Sündenbewusstsein und Gottesbewusstsein

Quelle: Distrikt Österreich

Gedanken von Pfarrer Prälat Dr. Erwin Hesse, Wien (1907-1992)

"Mit der Bestimmung der Sittlichkeit als Ordnung des menschlichen Lebens sind wir noch nicht in ihr eigentliches Herz, ihr eigentliches Wesen vorgedrungen, das sind wir erst dann, wenn wir erfassen, dass die sittlichen Gebote von Gott sind. Der Schöpfer, welcher der Welt das Dasein gab, ist notwendig auch der Ordner der Welt. Er selber steht hinter den Geboten mit seiner Ehre und Würde und Weisheit und Gerechtigkeit! Darum ist jede Übertretung der Gebote nicht nur ein Fehler, ein Unglück, das sich innerhalb dieser Grenzen rächen muss, sondern trifft den, der sie gab, stellt Seine Weisheit, Seite Güte in Frage, ist Aufruhr gegen Ihn, und eine Beleidigung, die Ihn erzürnt, von Ihm trennt und sondert, ist Sünde.

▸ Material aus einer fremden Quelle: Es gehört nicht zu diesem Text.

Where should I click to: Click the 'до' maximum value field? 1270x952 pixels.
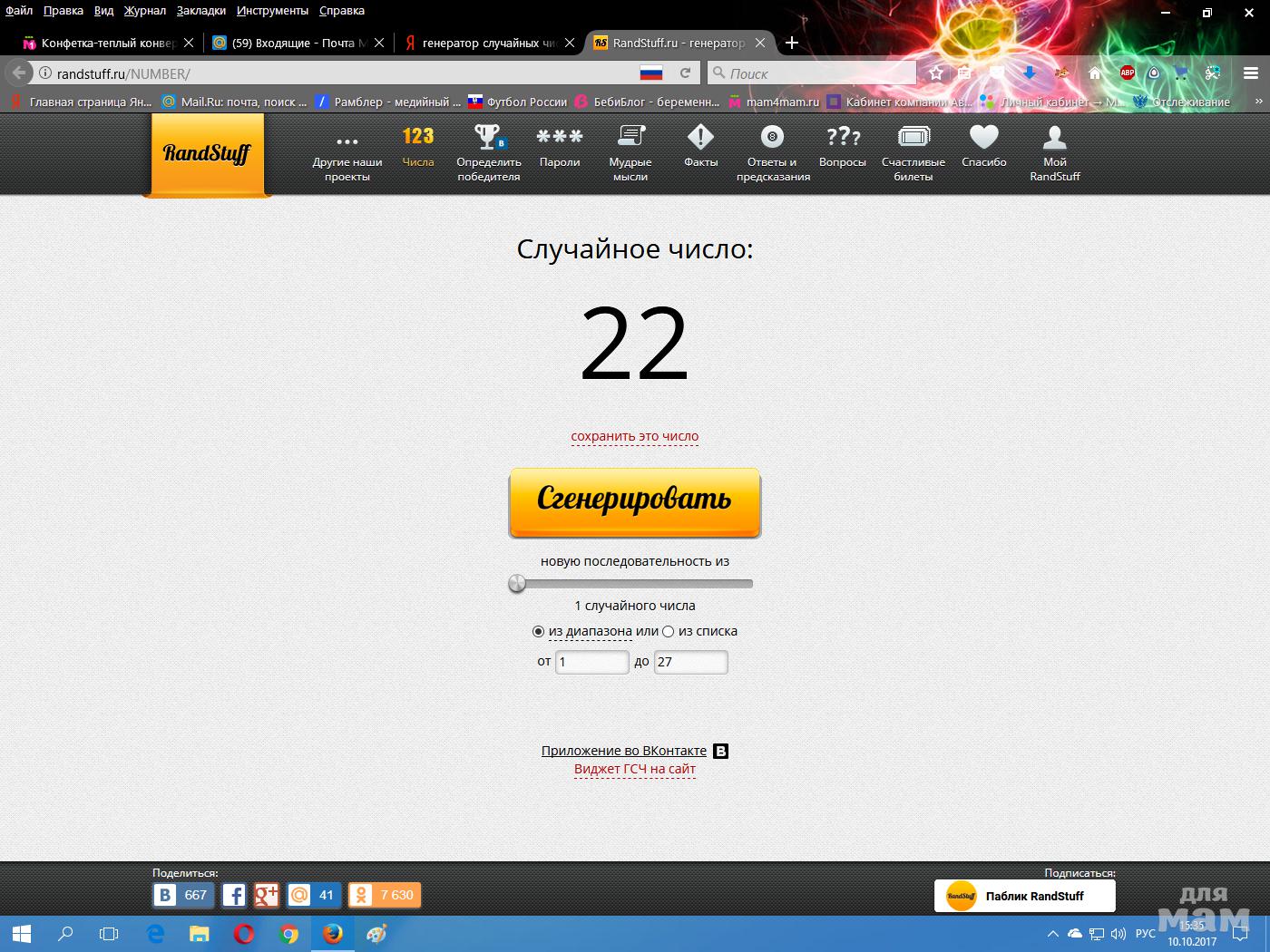tap(690, 662)
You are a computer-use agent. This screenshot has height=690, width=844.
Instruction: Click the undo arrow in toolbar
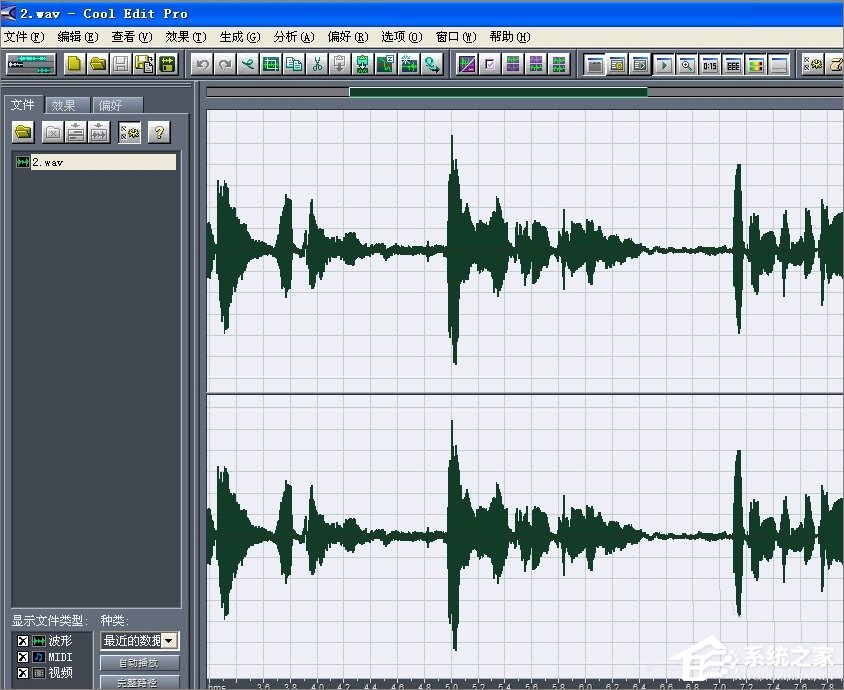pos(203,65)
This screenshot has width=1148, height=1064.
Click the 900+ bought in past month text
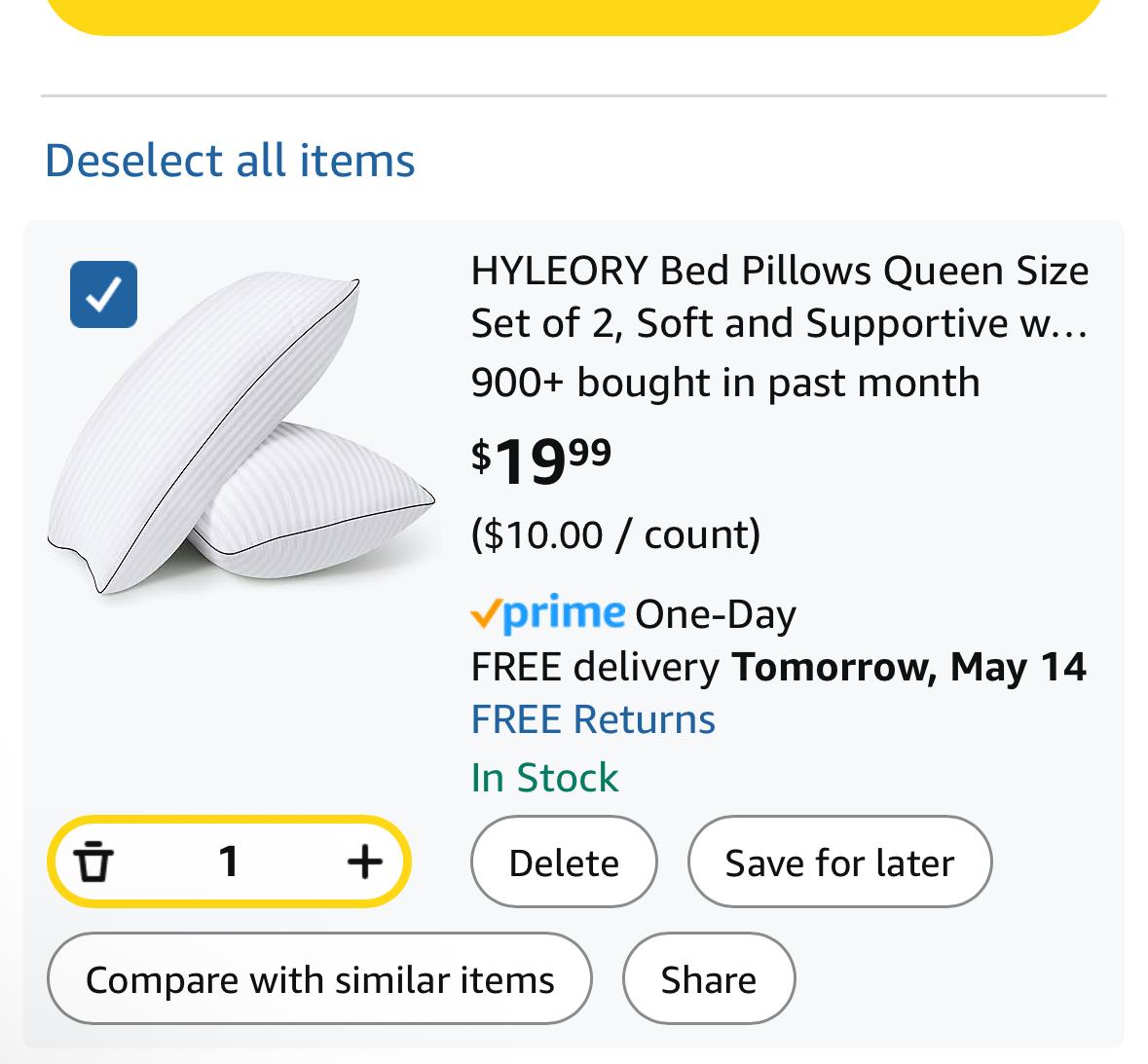click(x=724, y=383)
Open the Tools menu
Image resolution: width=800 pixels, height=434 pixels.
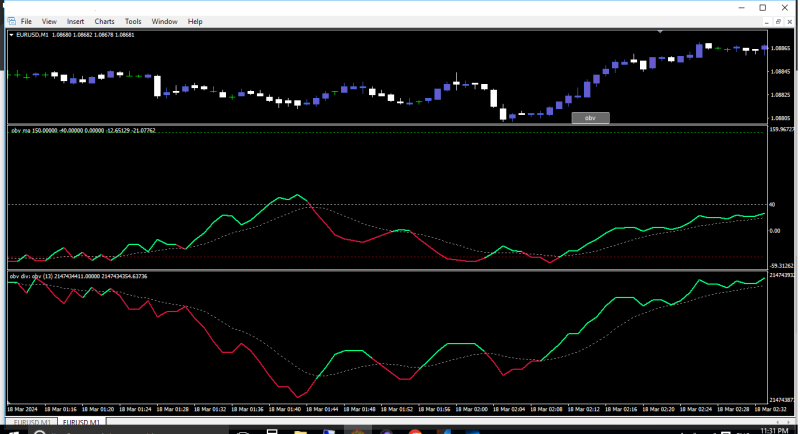point(133,21)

Dadurch das die Gebote von Gott kommen, wird ihre Übertretung zur Sünde. Die Verletzung der Gebote wird dessenthalben in dem Maße als Sünde, als Tat nicht nur gegen die sittliche Ordnung, sondern gegen ihren Urheber, erkannt und erlebt werden, in dem Maße der Mensch religiös mehr getroffen und erschüttert von der Wirklichkeit Gottes ist. Das Sündenbewusstsein der Menschen hängt auf das engste mit dem Gottesbewusstsein zusammen.

Nun haben wir in unserer Zeit weithin mit einer entsetzlichen sittlichen Abstumpfung, mit einem erschreckenden Mangel an Sündenbewusstsein zu tun. In ihm offenbart sich der innere Abfall unserer Zeit von Gott (vgl. hl. Paulus, Röm 1, wo die Sündhaftigkeit der Menschen als Folge ihres Abfalls vom lebendigen Gott dargelegt wird).

Damit ergibt sich eine ... entscheidende Aufgabe unserer Verkündigung: Das Gottesbewusstsein zu wecken, das verstandesmäßige Wissen um Gott zu entzünden  zur lebendigen Ergriffenheit von ihm, die das Leben in seiner gesamten Totalität als von Gott erkannt und bestimmt verstehen lässt. Das ist gleichsam die prophetische Aufgabe der Verkündigung.

Im Mangel an Sündenbewusstsein offenbart sich der Mangel an lebendigem Gottesbewusstsein, ja der Abfall von Gott."

 

Zum Autor:

Von 1946 bis 1979 war Prälat Dr. Erwin Hesse Pfarrer in der bekannten Wiener Stadtpfarre St. Rochus. 1931 von Kardinal Friedrich G. Pfiffl zum Priester geweiht, als Religionslehrer und Hochschulseelsorger an der Wiener Peterskirche wirkend, wurde er 1939 von der Gestapo verhaftet und später nach Brünn verbannt, wo er sich um verwundete Theologen kümmerte und eine reiche seelsorgliche Tätigkeit entfaltete. Bald entstanden dort auch seine bekannten Bibelrunden, Prälat Hesse war ein ausgezeichneter Exeget.

In den 70er  Jahren wurde er zu einem der großen, mit geistigen Waffen kämpfenden, Verteidigern der Tradition in Österreich, ein Wegbereiter für das Wirken auch unserer Priesterbruderschaft, mit der er bis zu seinem Tode freundschaftlich sehr eng verbunden war. Regelmäßig hielt er im Wiener Priorat geistliche Vorträge, zelebrierte die Hl. Messe und war auch im hohen Alter ein sehr beliebter Seelsorger.